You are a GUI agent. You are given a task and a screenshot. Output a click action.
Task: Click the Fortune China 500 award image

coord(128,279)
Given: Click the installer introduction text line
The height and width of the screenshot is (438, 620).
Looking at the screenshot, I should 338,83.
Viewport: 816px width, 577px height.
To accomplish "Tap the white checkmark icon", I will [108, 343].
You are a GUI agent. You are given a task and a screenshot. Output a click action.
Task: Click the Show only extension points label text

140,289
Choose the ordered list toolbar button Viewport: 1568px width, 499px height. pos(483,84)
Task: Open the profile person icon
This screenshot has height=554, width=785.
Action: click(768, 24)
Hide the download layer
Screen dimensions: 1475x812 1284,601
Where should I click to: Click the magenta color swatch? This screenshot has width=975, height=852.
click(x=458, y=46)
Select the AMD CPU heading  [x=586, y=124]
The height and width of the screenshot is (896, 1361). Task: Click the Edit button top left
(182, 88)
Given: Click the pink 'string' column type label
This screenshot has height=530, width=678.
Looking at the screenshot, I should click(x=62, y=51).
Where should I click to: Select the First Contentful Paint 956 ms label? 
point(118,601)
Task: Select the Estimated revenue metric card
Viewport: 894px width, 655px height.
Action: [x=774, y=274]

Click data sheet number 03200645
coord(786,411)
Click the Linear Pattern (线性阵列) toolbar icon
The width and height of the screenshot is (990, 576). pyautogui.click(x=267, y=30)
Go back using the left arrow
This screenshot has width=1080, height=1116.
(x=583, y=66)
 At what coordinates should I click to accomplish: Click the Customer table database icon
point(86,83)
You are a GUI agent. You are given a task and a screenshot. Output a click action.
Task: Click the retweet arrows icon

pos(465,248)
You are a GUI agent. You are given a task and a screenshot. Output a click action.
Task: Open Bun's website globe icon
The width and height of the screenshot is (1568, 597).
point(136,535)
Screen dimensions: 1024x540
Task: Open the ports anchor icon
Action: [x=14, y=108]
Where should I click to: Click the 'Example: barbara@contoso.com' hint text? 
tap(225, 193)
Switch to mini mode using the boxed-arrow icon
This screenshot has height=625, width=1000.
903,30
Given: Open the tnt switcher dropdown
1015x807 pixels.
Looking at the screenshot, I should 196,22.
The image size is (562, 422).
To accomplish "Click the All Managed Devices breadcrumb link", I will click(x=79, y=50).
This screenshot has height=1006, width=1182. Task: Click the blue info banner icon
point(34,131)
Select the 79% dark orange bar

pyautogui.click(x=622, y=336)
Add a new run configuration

· · ·

### Problem to solve:
Return each record exactly as given.

### Task answer:
You are a GUI agent. You are given a task and a screenshot. Output a click action.
Task: Click the Fortune China 500 award image

coord(128,279)
Given: Click the installer introduction text line
The height and width of the screenshot is (438, 620).
Looking at the screenshot, I should 338,83.
Viewport: 816px width, 577px height.
To accomplish "Tap the white checkmark icon", I will [108, 343].
You are a GUI agent. You are given a task and a screenshot. Output a click action.
Task: Click the Show only extension points label text

140,289
Choose the ordered list toolbar button Viewport: 1568px width, 499px height. pos(483,84)
Task: Open the profile person icon
This screenshot has height=554, width=785.
Action: click(768, 24)
Hide the download layer
Screen dimensions: 1475x812 1284,601
Where should I click to: Click the magenta color swatch? This screenshot has width=975, height=852.
click(x=458, y=46)
Select the AMD CPU heading  [x=586, y=124]
The height and width of the screenshot is (896, 1361). Task: Click the Edit button top left
(182, 88)
Given: Click the pink 'string' column type label
This screenshot has height=530, width=678.
Looking at the screenshot, I should click(x=62, y=51).
Where should I click to: Select the First Contentful Paint 956 ms label? 
point(118,601)
Task: Select the Estimated revenue metric card
Viewport: 894px width, 655px height.
Action: [x=774, y=274]

Click data sheet number 03200645
coord(786,411)
Click the Linear Pattern (线性阵列) toolbar icon
The width and height of the screenshot is (990, 576). pyautogui.click(x=267, y=30)
Go back using the left arrow
This screenshot has width=1080, height=1116.
(x=583, y=66)
 At what coordinates should I click to accomplish: Click the Customer table database icon
point(86,83)
You are a GUI agent. You are given a task and a screenshot. Output a click action.
Task: Click the retweet arrows icon

pos(465,248)
You are a GUI agent. You are given a task and a screenshot. Output a click action.
Task: Open Bun's website globe icon
The width and height of the screenshot is (1568, 597).
point(136,535)
Screen dimensions: 1024x540
Task: Open the ports anchor icon
Action: [x=14, y=108]
Where should I click to: Click the 'Example: barbara@contoso.com' hint text? 
tap(225, 193)
Switch to mini mode using the boxed-arrow icon
This screenshot has height=625, width=1000.
903,30
Given: Open the tnt switcher dropdown
1015x807 pixels.
Looking at the screenshot, I should 196,22.
The image size is (562, 422).
To accomplish "Click the All Managed Devices breadcrumb link", I will click(x=79, y=50).
This screenshot has height=1006, width=1182. Task: Click the blue info banner icon
point(34,131)
Select the 79% dark orange bar

pyautogui.click(x=622, y=336)
Add a new run configuration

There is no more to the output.